All the results presented in this subsection are valid if the condition \(a c_2 \alpha \beta \gamma \ge 0\) holds.

Remark

The results retrieved in this paper are different from those presented in Simoni (1997) and Kavitha et al. (2014).

4 Conclusion

Over the past two decades, the intense theoretical and experimental study of nematicons has considerably improved the understanding of light localization in re-orientational non-local media.
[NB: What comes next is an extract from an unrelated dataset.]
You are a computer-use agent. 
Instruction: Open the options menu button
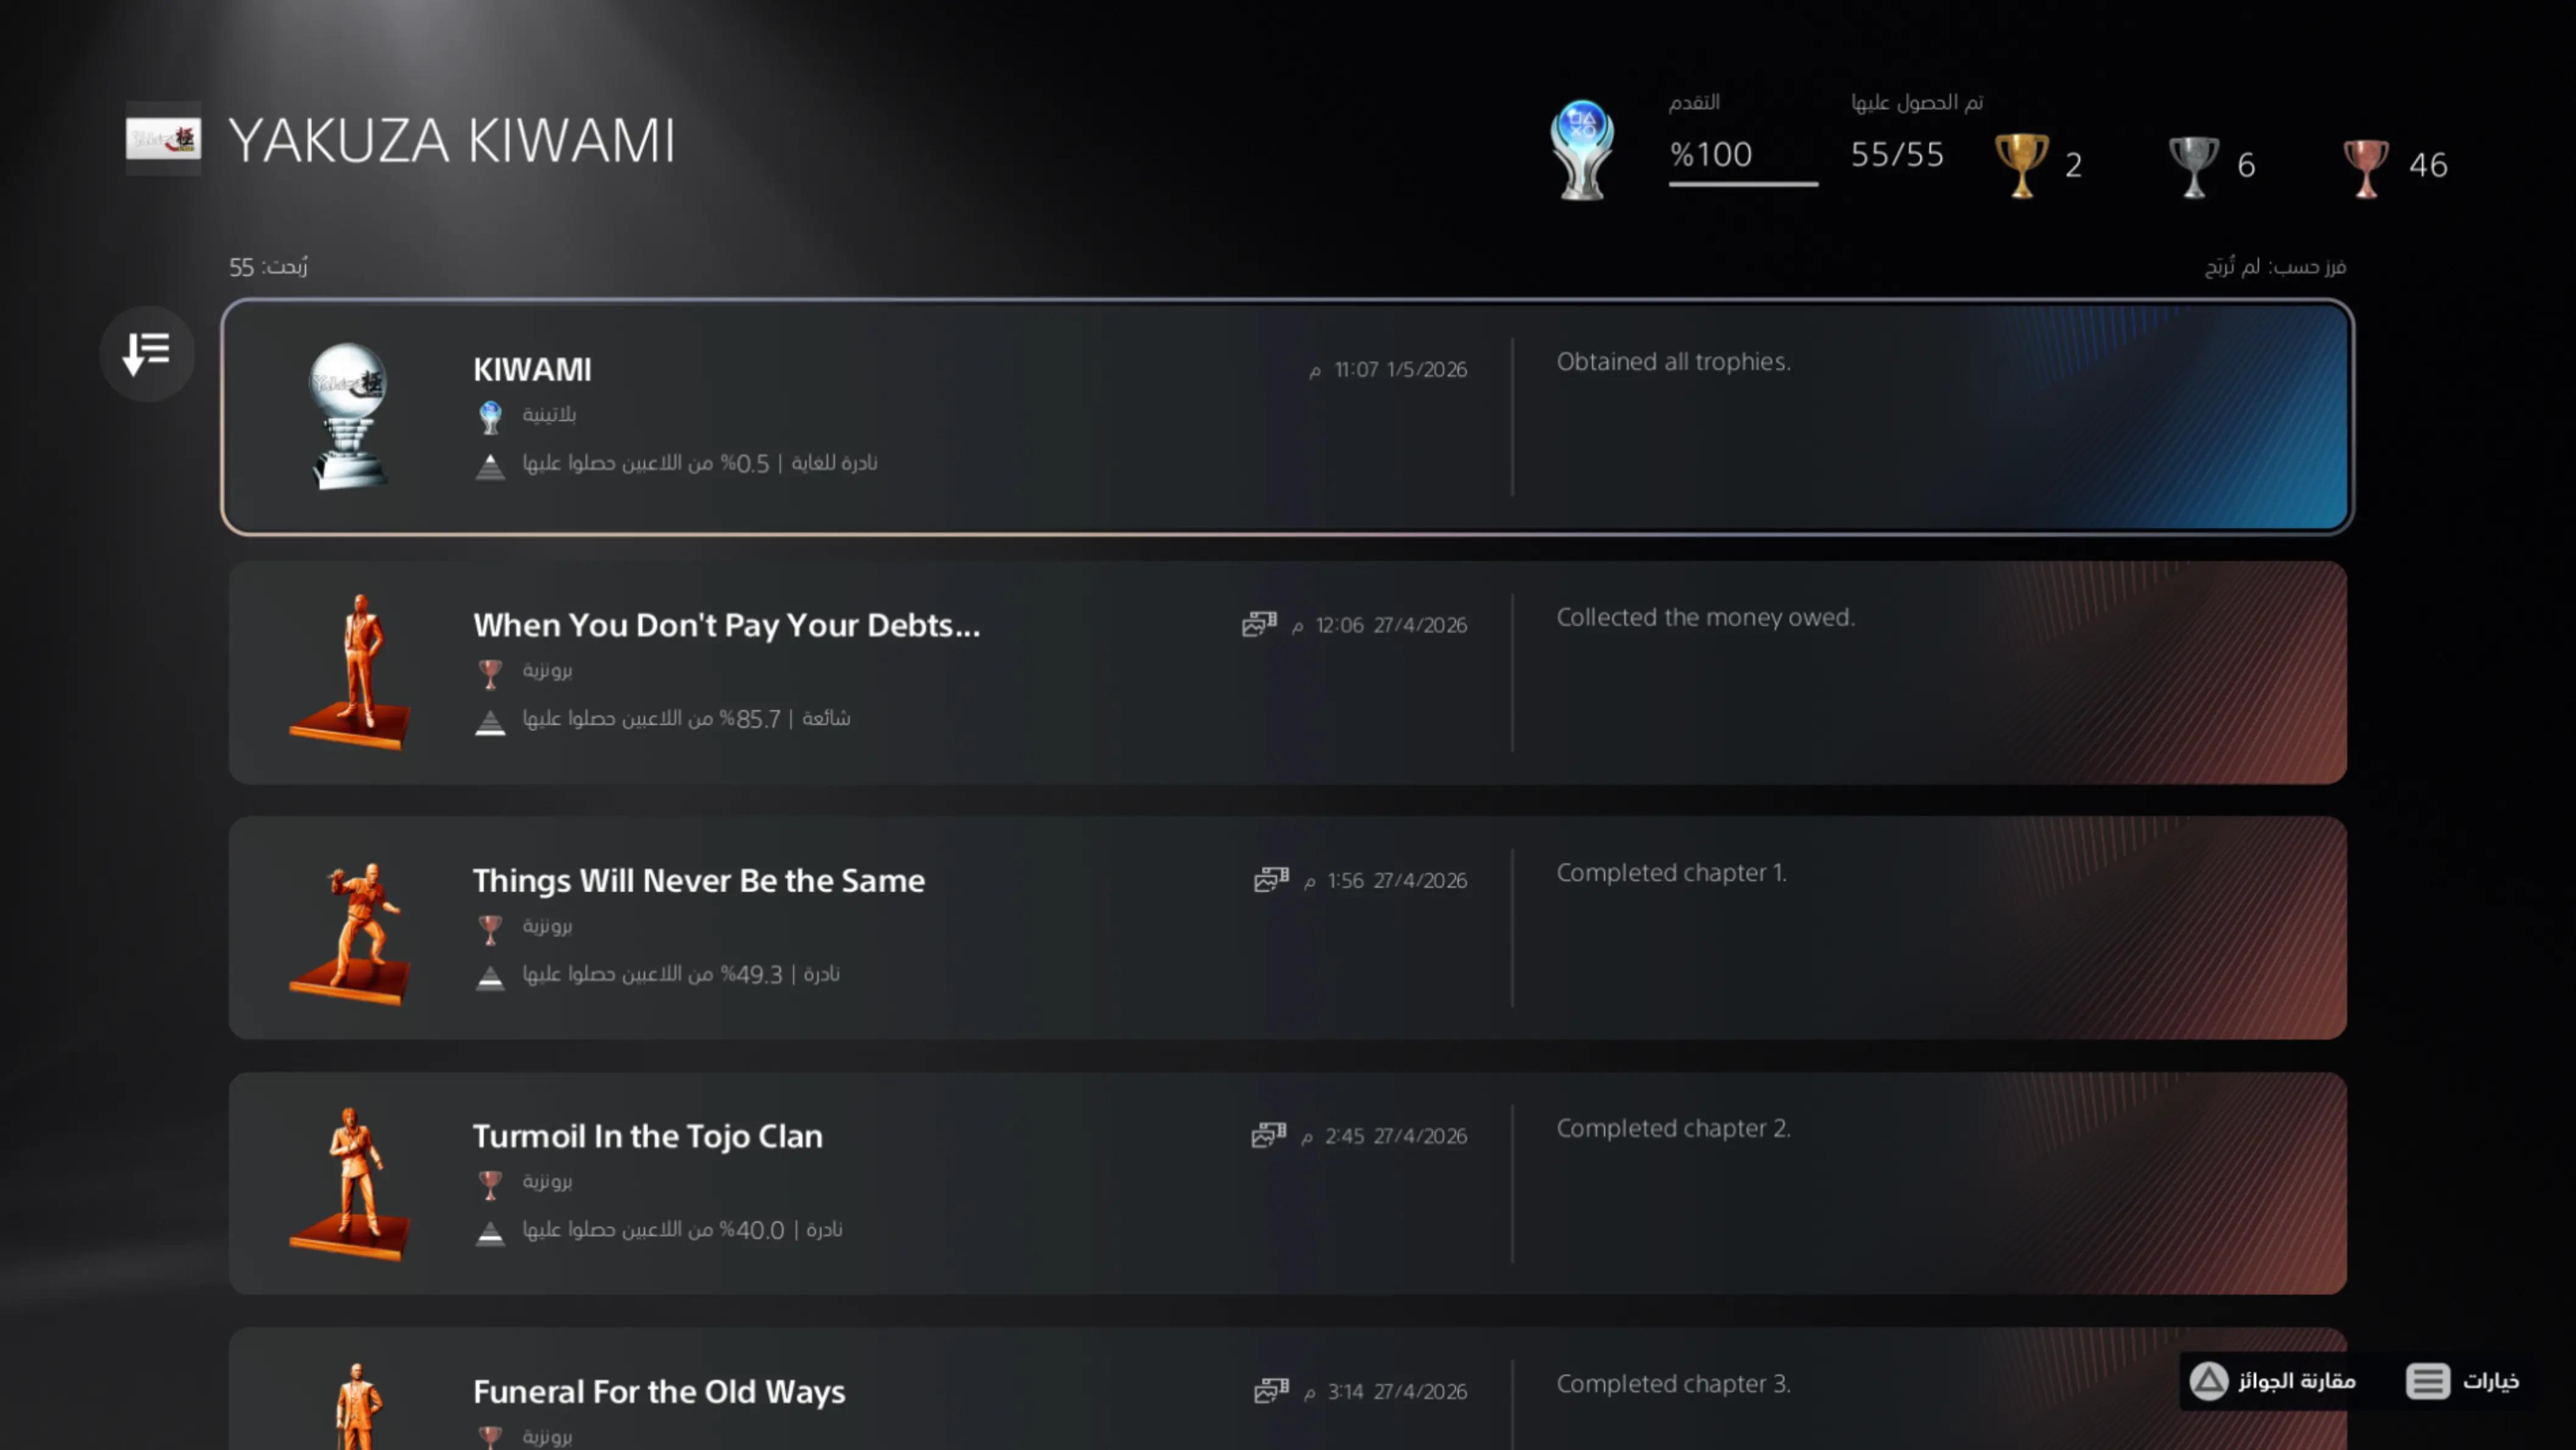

Driven by this quest, this article produced hyperbolic, periodic and rational solutions of nematicon equations with Kerr law and parabolic law nonlinearities. Some combined solutions also emerged. This extraction of solutions is helped with the versatile Exp(−\(\phi ({\xi })\))-Expansion method. The symbolic computations are done on the MAPLE software. The validity conditions are listed along with the solutions. The results produced here are novel and form a great little addition to the existing literature.